DATA PROVIDED:
+ + + +

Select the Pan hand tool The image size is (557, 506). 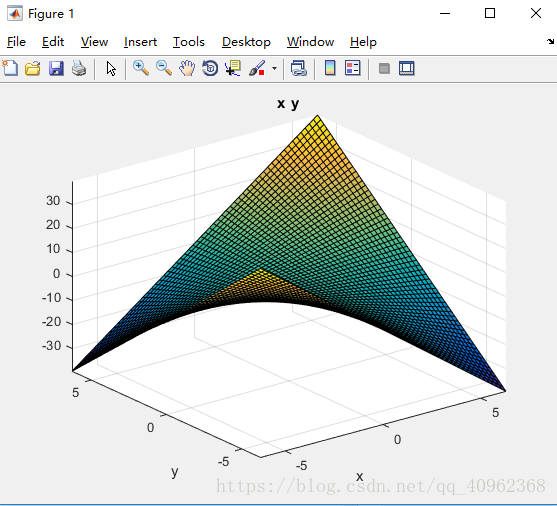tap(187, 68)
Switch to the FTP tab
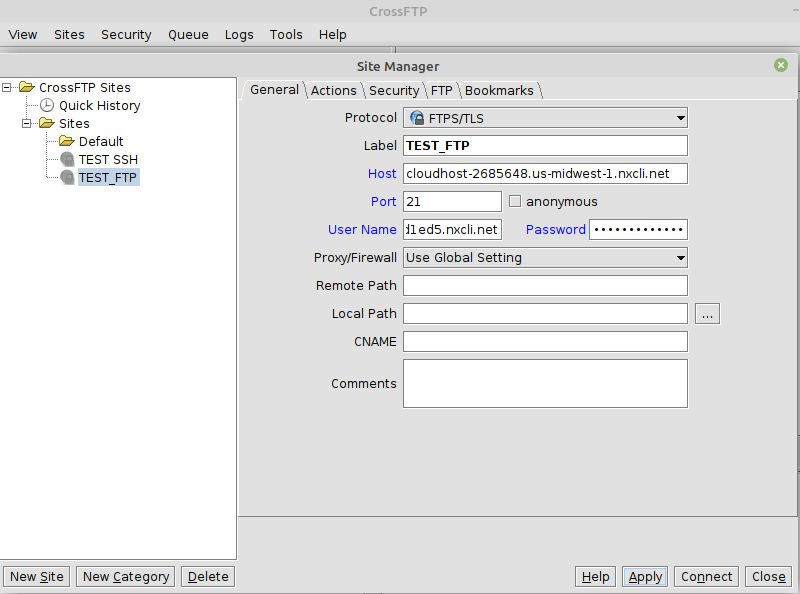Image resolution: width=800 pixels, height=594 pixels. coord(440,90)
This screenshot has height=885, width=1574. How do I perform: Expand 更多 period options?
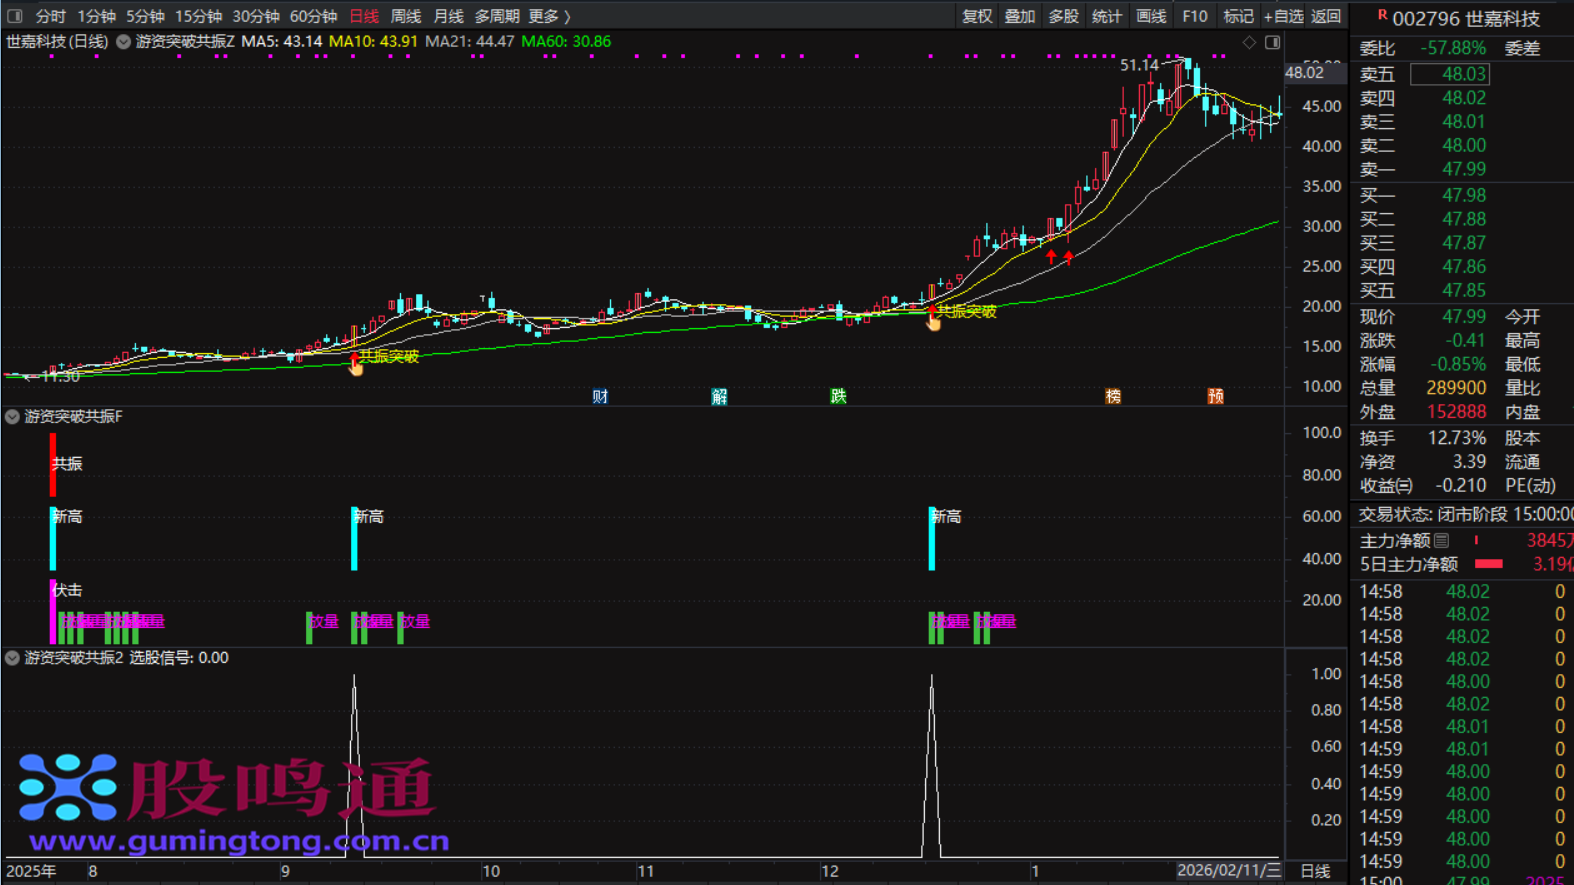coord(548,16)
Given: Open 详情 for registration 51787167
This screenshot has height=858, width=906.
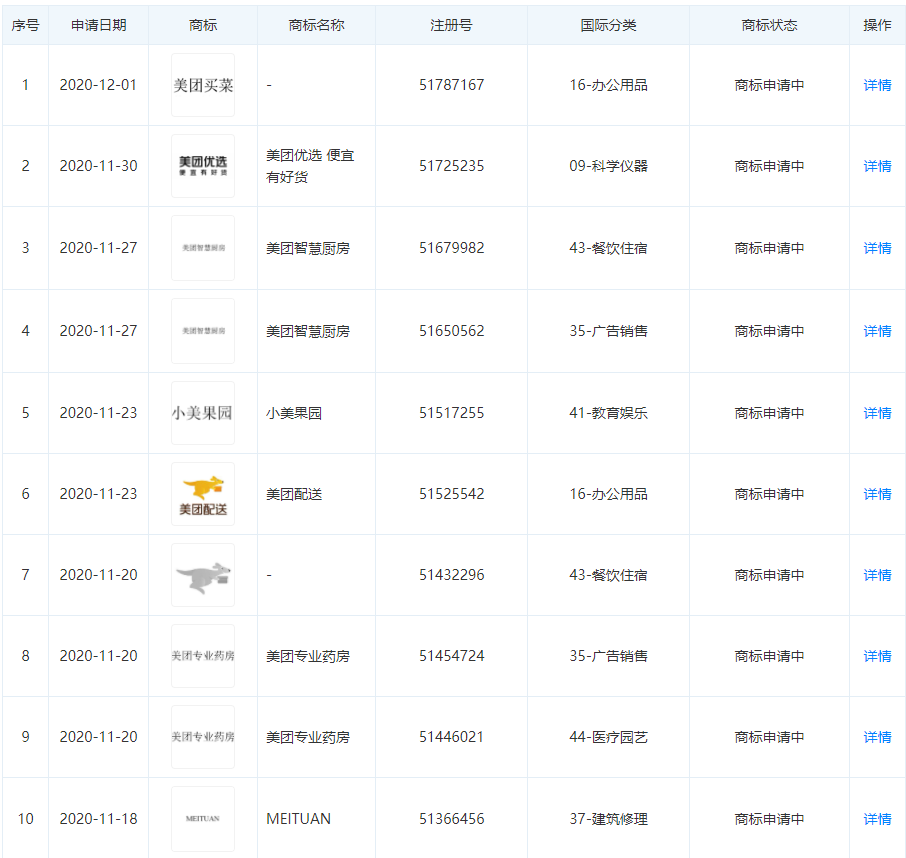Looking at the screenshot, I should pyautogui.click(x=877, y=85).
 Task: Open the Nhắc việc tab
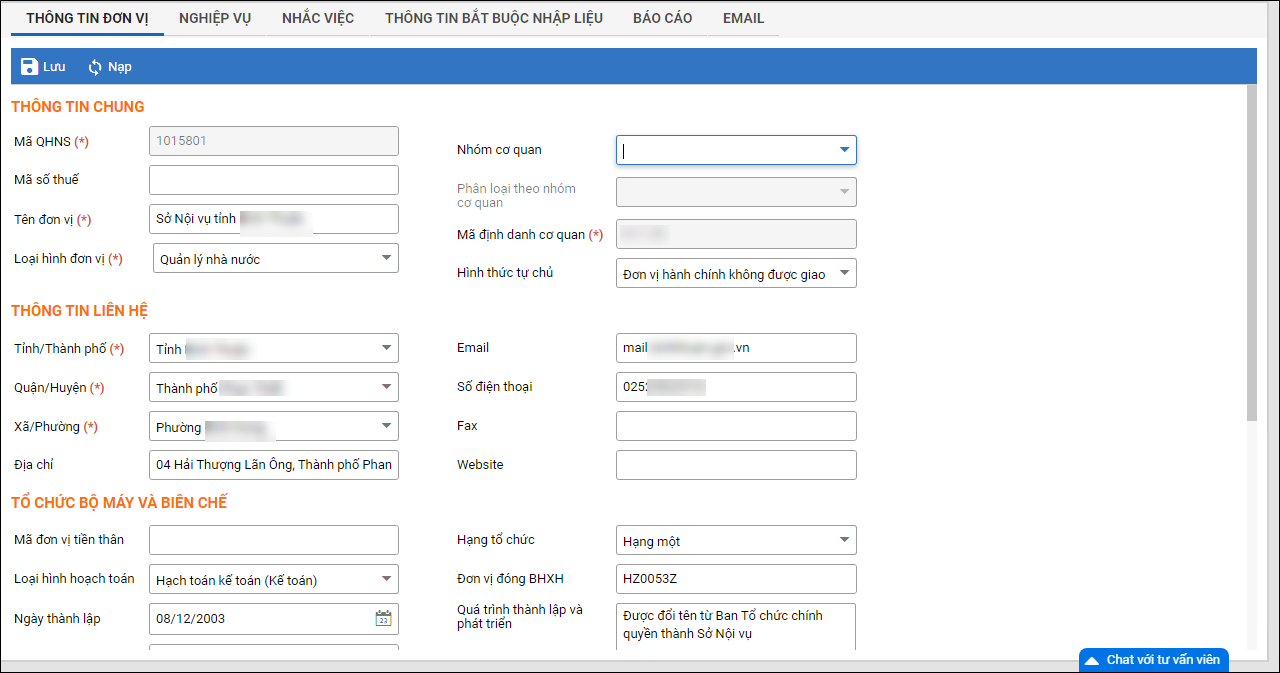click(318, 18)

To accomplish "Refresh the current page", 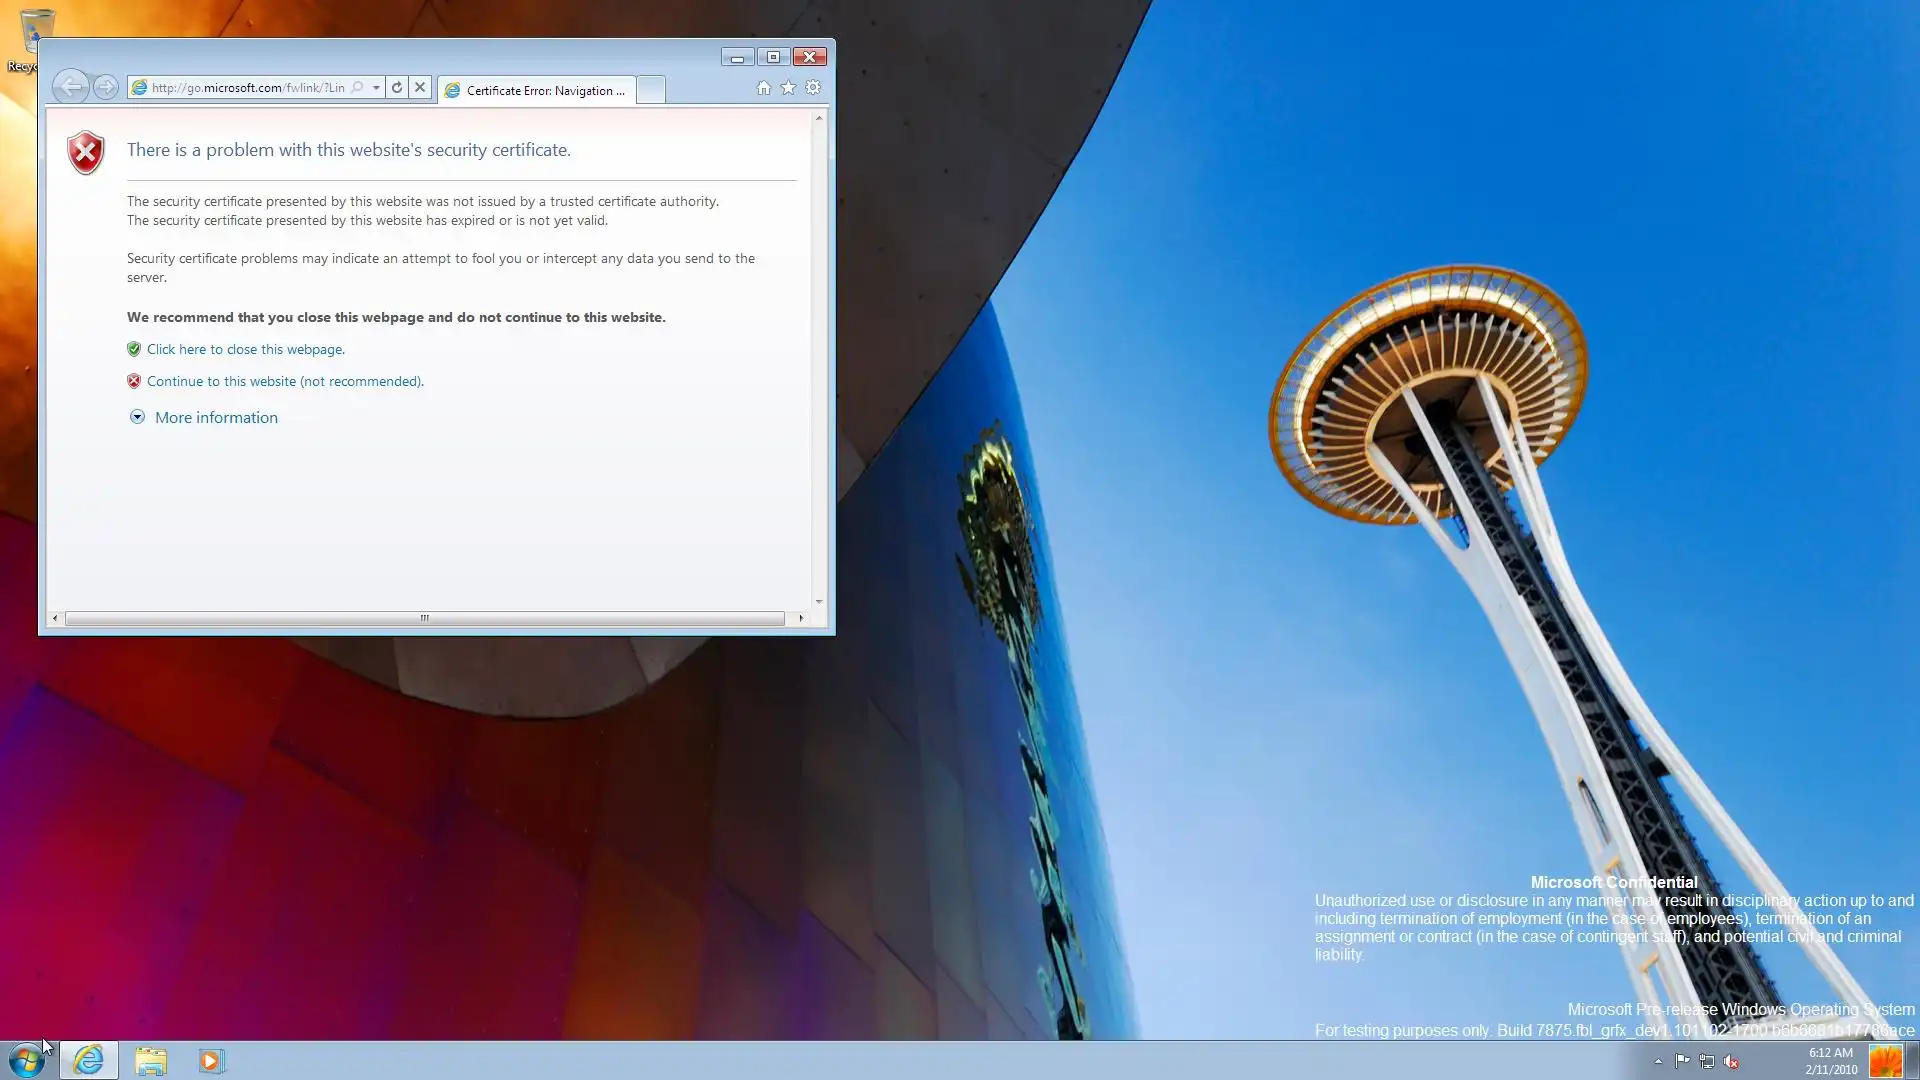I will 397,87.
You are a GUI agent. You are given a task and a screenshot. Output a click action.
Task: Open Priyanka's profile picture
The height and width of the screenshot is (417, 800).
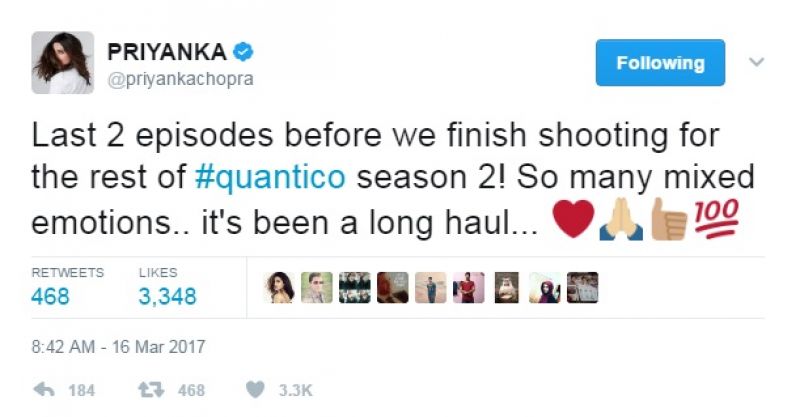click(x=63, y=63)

+ + + +

TASK PROMPT: Please update the items from the line holding "You are a GUI" through the end of the items, inclusive, changing "click action" to "tap action" and keeping everything else unchanged. Leave the pictures out of your answer.

REPLY TO THE EXERCISE:
You are a GUI agent. You are given a task and a screenshot. Output a tap action.
Task: Open Priyanka's profile picture
The height and width of the screenshot is (417, 800).
click(x=63, y=63)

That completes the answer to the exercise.